Kerr is worlds away from her elegant performance in "An Affair to Remember." Her Sybil is dominated by her mother (excellently played by Gladys Cooper), repressed, plain, and rather odd. David Niven plays Major Pollock, a war-story windbag with some disturbing secrets. Niven won the best actor Oscar for his performance. However, on the second viewing of this film, his and Kerr's acting seemed showy and became a little irritating. I'm not so sure they stand the test of time.
The less shrill moments with Wendy Hiller (also excellent), Lancaster, and the lovely, involving Hayworth were a welcome respite. Hayworth, more than anyone else, will break your heart in this film. She makes you care about what happens with her character, Ann. Perhaps their roles weren't as tied to an era as Niven's and Kerr's, but Hiller's, Lancaster's, and Hayworth's acting styles certainly seem more natural and real.
Cathleen Nesbitt also turns in a warm and lovely performance as Lady Matheson.
I definitely recommend this movie!
8 out of 8 people found the following comment useful :-

If you like human nature you'll love this movie., 13 February 2007
Author: braggs123 from United States
I enjoyed this movie immensely. I went back and watched parts of it over because it was done so well.
The actors show the greatness and degradation of human nature under the duress of great personal obstacles and non-ideal circumstances.
Burt Lancaster is both bold and vulnerable, directly honest and compassionately understanding.
One person exhibits unsurpassed understanding with unselfish love. To me, this is a love story on many levels; manipulative love, selfish, lonely love, the love of people's opinion, love battling fear and finally... well, you need to watch it and see.
7 out of 7 people found the following comment useful :-

Do Check Into The Beauregard Hotel!, 4 December 2007
Author: ferbs54 from United States
"Separate Tables" (1958) is a movie that I'd been wanting to see for many years, and it was worth the wait.
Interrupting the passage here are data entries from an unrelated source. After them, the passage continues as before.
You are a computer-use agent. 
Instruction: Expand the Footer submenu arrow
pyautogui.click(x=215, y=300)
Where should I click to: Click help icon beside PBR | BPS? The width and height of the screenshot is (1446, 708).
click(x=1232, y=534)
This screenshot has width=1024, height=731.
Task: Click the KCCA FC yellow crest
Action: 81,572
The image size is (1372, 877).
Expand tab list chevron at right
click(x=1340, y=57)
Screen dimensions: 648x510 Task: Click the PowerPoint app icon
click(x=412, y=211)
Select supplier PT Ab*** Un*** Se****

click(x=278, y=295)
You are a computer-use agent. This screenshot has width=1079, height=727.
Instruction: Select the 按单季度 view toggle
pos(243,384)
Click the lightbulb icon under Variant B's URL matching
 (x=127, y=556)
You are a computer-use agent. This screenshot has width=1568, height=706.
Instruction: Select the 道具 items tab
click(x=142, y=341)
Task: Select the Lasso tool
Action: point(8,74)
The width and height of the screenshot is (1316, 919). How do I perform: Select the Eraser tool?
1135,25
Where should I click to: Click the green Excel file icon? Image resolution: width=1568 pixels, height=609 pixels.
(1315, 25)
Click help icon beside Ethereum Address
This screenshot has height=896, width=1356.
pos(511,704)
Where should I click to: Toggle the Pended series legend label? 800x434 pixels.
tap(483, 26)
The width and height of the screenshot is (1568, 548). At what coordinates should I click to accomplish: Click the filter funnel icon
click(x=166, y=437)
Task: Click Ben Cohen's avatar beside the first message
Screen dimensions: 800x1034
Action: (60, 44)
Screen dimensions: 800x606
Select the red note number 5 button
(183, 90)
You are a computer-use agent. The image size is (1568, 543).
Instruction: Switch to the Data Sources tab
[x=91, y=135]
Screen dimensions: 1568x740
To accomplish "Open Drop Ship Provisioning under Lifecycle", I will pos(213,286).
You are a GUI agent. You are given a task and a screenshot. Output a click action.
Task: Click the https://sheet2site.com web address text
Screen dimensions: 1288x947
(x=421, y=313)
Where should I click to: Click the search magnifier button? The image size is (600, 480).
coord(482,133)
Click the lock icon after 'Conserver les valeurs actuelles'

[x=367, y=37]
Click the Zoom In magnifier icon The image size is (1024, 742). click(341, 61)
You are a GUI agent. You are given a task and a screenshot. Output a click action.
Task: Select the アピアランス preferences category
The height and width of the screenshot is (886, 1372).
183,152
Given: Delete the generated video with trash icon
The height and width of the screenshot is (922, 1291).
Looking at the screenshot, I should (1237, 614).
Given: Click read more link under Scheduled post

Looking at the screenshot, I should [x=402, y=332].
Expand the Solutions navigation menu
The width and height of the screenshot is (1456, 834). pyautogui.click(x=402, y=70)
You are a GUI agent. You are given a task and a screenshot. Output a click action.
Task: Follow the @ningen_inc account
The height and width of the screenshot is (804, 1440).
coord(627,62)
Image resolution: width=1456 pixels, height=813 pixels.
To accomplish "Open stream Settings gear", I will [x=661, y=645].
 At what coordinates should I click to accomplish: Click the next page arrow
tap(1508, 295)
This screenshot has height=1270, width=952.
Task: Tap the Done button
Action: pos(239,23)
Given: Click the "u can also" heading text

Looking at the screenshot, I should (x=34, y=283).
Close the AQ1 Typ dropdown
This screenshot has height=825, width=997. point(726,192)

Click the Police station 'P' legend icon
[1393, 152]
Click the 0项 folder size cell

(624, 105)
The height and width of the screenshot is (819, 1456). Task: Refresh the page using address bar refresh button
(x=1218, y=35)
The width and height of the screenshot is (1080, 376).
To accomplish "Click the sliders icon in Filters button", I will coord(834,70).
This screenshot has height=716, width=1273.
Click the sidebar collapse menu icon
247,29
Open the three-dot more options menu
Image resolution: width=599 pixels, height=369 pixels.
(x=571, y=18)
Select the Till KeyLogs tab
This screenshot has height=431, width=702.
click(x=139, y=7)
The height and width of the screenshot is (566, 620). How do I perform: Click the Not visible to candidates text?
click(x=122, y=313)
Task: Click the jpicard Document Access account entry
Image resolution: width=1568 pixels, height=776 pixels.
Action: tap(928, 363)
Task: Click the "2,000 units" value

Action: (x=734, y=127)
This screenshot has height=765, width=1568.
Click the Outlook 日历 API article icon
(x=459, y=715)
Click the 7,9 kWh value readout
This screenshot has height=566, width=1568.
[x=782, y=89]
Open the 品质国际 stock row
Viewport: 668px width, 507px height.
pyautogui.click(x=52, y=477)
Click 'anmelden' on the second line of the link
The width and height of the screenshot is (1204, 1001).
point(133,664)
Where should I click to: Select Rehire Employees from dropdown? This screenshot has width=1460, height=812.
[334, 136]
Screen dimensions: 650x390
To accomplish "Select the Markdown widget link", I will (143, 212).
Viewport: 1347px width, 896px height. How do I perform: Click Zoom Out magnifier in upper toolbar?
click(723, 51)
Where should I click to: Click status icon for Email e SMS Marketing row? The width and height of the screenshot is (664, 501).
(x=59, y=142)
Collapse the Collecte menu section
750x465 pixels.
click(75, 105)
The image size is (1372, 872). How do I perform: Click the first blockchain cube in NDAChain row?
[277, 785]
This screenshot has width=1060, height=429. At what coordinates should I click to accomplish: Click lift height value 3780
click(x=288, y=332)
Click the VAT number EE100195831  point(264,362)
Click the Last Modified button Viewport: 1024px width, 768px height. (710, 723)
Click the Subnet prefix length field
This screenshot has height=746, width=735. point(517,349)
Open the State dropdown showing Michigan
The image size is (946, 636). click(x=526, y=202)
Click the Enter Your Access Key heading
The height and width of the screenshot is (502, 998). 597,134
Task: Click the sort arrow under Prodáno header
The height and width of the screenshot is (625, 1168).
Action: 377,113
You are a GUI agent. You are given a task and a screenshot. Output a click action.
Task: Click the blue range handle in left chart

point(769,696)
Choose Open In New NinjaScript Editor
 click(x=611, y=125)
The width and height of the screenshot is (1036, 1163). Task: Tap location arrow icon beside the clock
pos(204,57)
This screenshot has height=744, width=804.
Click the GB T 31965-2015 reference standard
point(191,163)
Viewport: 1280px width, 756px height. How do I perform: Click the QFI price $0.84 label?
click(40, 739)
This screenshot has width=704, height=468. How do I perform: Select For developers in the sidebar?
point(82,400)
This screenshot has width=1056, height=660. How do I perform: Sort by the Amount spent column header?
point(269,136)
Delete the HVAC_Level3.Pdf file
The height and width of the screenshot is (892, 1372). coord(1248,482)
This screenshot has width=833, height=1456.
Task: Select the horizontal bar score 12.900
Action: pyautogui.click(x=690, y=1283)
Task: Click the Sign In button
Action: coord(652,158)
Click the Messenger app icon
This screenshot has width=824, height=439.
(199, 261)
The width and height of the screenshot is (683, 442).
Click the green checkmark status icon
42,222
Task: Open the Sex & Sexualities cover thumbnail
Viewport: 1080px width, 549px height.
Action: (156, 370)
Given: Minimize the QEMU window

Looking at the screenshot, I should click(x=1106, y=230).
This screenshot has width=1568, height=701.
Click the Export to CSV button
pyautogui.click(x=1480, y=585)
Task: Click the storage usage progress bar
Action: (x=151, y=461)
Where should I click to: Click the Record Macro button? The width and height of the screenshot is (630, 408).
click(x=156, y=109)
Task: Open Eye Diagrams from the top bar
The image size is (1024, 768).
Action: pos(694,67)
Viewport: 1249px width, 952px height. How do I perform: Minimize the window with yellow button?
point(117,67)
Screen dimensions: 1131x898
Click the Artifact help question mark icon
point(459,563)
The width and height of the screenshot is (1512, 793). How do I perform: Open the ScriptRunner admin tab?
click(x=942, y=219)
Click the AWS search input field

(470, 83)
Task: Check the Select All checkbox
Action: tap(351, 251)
A "Grand Hotel"-type of story that takes place at a quaint English inn by the sea, it features any number of interesting characters, marvelously depicted by a host of great talents. Thus, we get a love triangle between Burt Lancaster, his ex-wife Rita Hayworth (40 years old in this film and still looking very pulchritudinous) and the charming hotel owner Wendy Hiller, who really did earn her Best Supporting Actress Oscar here. We meet the repressed mess of a spinster played by Deborah Kerr, as well as her impossibly overbearing mother (Gladys Cooper, doing here what she did to Bette Davis in 1942's "Now, Voyager"). We get to know retired Army major David Niven, and learn his dark secrets. (Niven, too, earned his Oscar for this fine portrayal; he also costarred with Kerr in another 1958 film, "Bonjour Tristesse.") And finally, we encounter a pair of young lovers, Rod Taylor and the yummy Audrey Dalton, who can't decide if they should marry or not. Many dramatic encounters abound (some of them sexually frank for 1958), and Hayworth's mature and adult performance might come as the pleasantest surprise of the bunch. Personally, I would say that big Burt picks the wrong gal to go off with at the film's conclusion, but I suppose that this is a matter of personal taste. The bottom line here is that this classic film is a wonderful treat for viewers who appreciate good screen writing and who relish deliciously served acting by a bunch of real pros. And this nice, crisp-looking DVD only adds to the pleasure. So do yourself a favor and check into the Beauregard Hotel!